Dear Rush,
How embarrassing. Not only
detained for having a bottle of drugs in your possession without a prescription, but Viagra no less! At first, before I saw that it was indeed Vitamin V, I wondered what it was. Was it that good, good stuff that made you think
Sherrod Brown was black? Or maybe the stuff that
caused you to
not think you were arrested at the end of your previous drug-related run-in with the law?

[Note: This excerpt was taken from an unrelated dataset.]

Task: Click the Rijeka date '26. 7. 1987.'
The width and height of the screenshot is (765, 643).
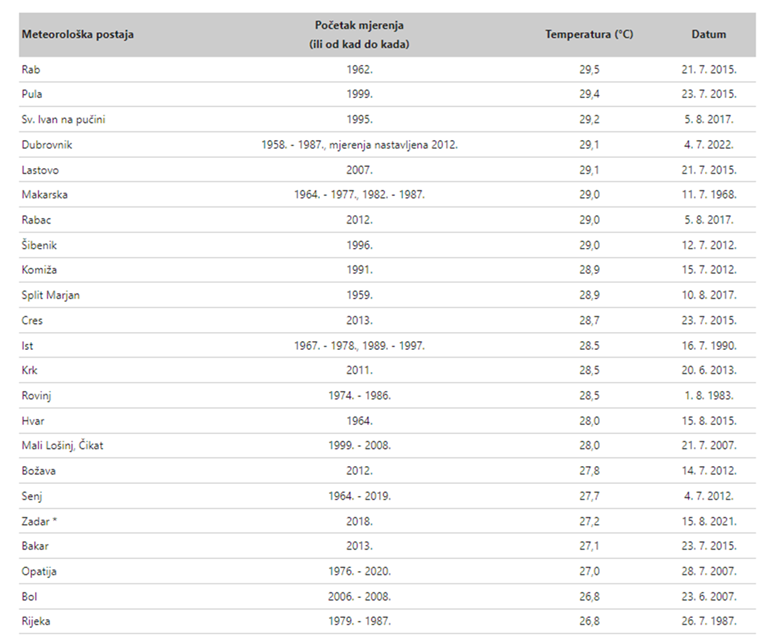Action: (708, 622)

But then I read it was Viagra. I'm sure you, of all people, understand the humor inherent in this situation. I mean, the jokes just write themselves. Here's one I just thought of:
Hey, Rush, I guess you weren't talking legislation with Bob Dole, were you? But seriously, Rush, what was an unmarried, virtuous man like yourself doing on a weekend getaway with a quantity of the little blue pill?
Rush, I wonder what the religious right is going to say about this? Because, after all, you're not presently married, but yet you've been caught with your pants down, so to speak, possessing an prescription to Viagra that was
not in your name. I'm fairly certain even
they're not dumb enough not to know the purpose of Viagra.

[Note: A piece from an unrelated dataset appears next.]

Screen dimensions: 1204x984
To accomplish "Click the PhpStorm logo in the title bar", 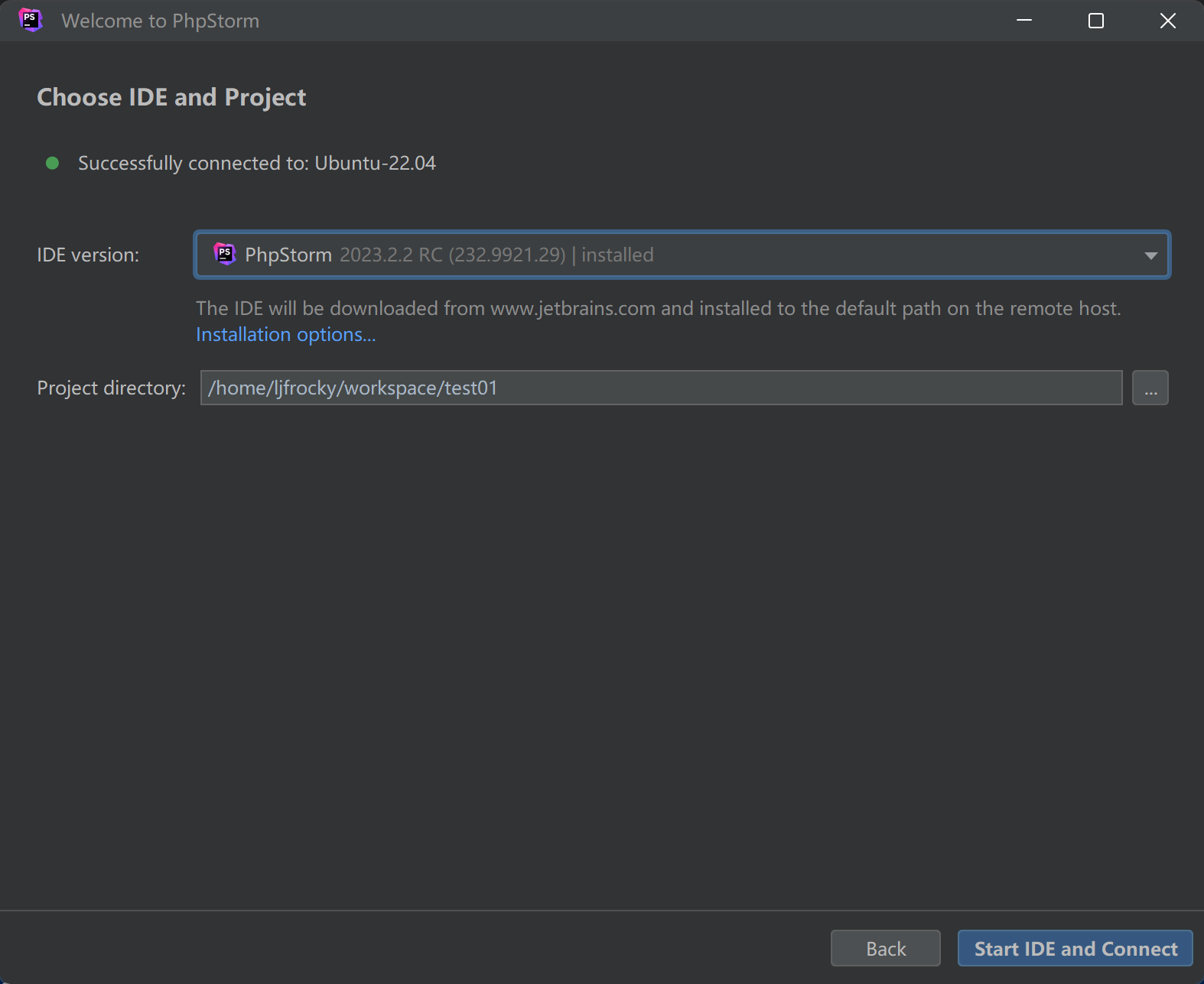I will tap(30, 20).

As a Family Research Council report titled "Why Wait: The Benefits of Abstinence Until Marriage"
says, "Practicing abstinence helps couples to avoid the long-lasting negative consequences of premarital sex, including out-of-wedlock childbearing, sexually transmitted diseases (STDs), emotional problems, promiscuity, and future marital break-up." Now, Rush, were you thinking about those consequences before you jet-setted to the Dominican Republic on your private jet armed with a questionable prescription to Viagra?
And how could we forget how Focus on the Family views "Biblical Sexual Morality"? You'll remember, Rush, that the group
says, "Sexual behavior is moral only within the institution of heterosexual, monogamous marriage." If that didn't state the Focus on the Family view clearly enough for you, consider this later statement: "Sex outside of marriage is never moral." Were
you looking to practice sexually moral behavior in the Dominican Republic, Rush? Were
you there to find your next one true love, for whom you were no doubt saving yourself?
Because, if you
weren't looking for your one true love in the Dominican, what, may I ask,
were you looking for? Because, according to a Frommer's list of fast facts about planning a trip there, I hope you had your guard up. Quoting a
note in the safety section, "The single male will find more solicitations from prostitutes (
putas in Spanish) here than anywhere else in the Caribbean.
Putas are at their most visible and aggressive in such relatively unmonitored tourist zones as Cabarete, and within the bars and lounges of most of the deluxe hotels of Santo Domingo, especially the Jaragua."
Wow. "... more solicitations from prostitutes here than anywhere else in the Caribbean"? Again, I hope you had your guard up. Who knows how many
putas, if any, could resist a man with talent on loan from God? Or the man who describes himself as a "harmless, lovable little fuzzball"? Or the man who has billed himself as "the epitome of morality and virtue" and the "posterboy for the American way of life"? And who, after all, could resist the touch of your formerly nicotine-stained fingers!
No one, that's who! When Paul Hackett
called you a "fatass drug addict", perhaps what he
really meant was "fatass
love addict". Tell me, however, would a
real über-man or über-sexual, two phrases you've used to describe yourself, need the help Viagra offers? Maybe, but who could compete with you, a man with talent on loan from a pharmacist?